:: EXTRAIT À LIRE ::
Roselyne FEBVRE.- Est-ce que le Parti socialiste, là-dessus, là aussi, on est divisé, mais visiblement, ils sont contre l’idée d’une loi, est-ce que le Parti socialiste est trop frileux, encore, sur ce genre de thème-là ?

Jean-Luc MELENCHON.- C’est un débat compliqué, vous savez ?

Roselyne FEBVRE.- Oui, c’est compliqué.

Jean-Luc MELENCHON.- Il faut donc éviter de tordre le bas à qui que ce soit, par des invectives ou des mises au pied du mur. Je suis pour qu’on convainque. Je ne suis surpris de voir les socialistes, comme d’habitude, ne pas savoir ce qu’ils veulent, parce qu’ils sont à la fois contre la Burka, qu’ils trouvent déplaisante, et ils ne sont pas pour l’interdire, donc on ne comprend rien à ce pour quoi ils sont. Il faut avoir le courage – et c’est cela que je leur dis : « Quel genre de société voulez-vous ? ». La République est-elle un régime neutre ? Non, elle n’est pas un régime neutre. Chaque jour, on condamne des gens pour des pratiques sectaires, pas à cause de leurs convictions, mais à cause de leurs pratiques. Donc, si cette pratique est condamnable, si elle est attentatoire à la dignité des femmes, ce serait la première fois qu’on verrait au nom d’une espèce de différencialisme, c’est à la limite quoi, comme ce sont des indigènes, ils s’habillent comme ils veulent ? Comme ce ne sont pas vraiment nos égaux, ils font ce qu’ils veulent ? Ce sont des animaux ? Non, il faut traiter les gens, chaque personne a droit à un égal respect à sa dignité et, comme je respecte pour ma part, toutes les personnes humaines, je ne suis pas d’accord pour que l’une ou l’autre soit dégradée du fait de sa religion.

:: OBJECTIF ::
D'après l'extrait, quelle raison Jean-Luc Mélenchon donne-t-il pour affirmer que la République n'est pas un régime neutre ? Répondez en une à trois phrases.

:: DONNÉES FOURNIES ::
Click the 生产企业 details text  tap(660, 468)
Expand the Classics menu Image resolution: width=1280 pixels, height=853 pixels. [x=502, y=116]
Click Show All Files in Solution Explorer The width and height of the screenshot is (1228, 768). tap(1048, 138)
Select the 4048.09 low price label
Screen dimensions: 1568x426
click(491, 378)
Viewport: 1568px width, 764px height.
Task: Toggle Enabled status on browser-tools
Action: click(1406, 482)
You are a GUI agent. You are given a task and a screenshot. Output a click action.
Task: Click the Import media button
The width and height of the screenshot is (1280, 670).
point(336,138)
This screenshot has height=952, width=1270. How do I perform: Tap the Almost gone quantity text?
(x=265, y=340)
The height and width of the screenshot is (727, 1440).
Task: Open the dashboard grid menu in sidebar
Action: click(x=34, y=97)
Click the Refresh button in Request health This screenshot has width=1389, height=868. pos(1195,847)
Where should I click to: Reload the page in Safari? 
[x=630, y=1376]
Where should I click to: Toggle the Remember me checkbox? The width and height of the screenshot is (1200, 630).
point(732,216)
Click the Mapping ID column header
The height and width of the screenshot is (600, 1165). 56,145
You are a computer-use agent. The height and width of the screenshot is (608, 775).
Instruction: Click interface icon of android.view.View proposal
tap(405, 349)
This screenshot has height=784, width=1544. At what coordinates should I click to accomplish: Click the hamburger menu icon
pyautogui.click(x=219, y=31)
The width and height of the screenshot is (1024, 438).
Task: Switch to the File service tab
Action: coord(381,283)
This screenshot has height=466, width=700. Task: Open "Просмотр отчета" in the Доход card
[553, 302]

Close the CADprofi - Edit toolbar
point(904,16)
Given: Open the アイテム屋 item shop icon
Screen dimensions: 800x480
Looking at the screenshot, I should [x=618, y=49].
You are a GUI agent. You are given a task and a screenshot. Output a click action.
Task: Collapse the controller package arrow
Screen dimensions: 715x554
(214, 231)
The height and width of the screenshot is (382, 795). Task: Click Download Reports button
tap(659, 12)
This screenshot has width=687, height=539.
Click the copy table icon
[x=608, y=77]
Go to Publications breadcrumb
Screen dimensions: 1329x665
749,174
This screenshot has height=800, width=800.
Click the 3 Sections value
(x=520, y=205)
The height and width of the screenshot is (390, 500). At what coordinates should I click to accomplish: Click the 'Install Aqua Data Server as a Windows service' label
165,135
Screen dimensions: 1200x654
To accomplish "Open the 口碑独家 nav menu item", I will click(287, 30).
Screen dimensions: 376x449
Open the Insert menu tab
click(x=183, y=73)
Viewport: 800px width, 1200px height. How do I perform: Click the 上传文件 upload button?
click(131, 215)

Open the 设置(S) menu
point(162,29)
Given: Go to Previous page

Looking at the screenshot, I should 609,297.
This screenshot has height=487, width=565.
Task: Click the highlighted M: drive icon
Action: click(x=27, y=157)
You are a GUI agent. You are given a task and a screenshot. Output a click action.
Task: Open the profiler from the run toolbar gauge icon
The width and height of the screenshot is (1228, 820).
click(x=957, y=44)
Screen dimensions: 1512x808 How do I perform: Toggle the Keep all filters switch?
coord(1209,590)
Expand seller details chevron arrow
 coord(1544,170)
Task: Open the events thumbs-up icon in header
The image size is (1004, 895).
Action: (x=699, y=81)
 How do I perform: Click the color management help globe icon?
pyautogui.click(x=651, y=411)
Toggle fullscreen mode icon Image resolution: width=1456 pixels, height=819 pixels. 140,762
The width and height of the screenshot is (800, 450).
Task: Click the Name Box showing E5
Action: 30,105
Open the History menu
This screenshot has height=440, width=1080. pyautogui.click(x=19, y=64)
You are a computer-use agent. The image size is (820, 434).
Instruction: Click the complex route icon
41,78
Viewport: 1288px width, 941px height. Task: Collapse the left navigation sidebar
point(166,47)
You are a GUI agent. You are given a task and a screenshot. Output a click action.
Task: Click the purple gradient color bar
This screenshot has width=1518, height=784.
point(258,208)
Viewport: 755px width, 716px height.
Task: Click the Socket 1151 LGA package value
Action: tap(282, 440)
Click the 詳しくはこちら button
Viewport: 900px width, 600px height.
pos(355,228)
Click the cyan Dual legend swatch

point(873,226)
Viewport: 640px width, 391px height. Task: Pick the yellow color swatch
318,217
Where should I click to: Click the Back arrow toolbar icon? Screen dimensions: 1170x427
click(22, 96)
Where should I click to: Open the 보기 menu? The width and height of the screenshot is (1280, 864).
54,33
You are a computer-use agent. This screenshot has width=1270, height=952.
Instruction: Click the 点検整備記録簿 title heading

:: RÉPONSE ATTENDUE ::
Chaque jour, on condamne des gens pour des pratiques sectaires. Ces condamnations ne visent pas leurs convictions, mais leurs pratiques.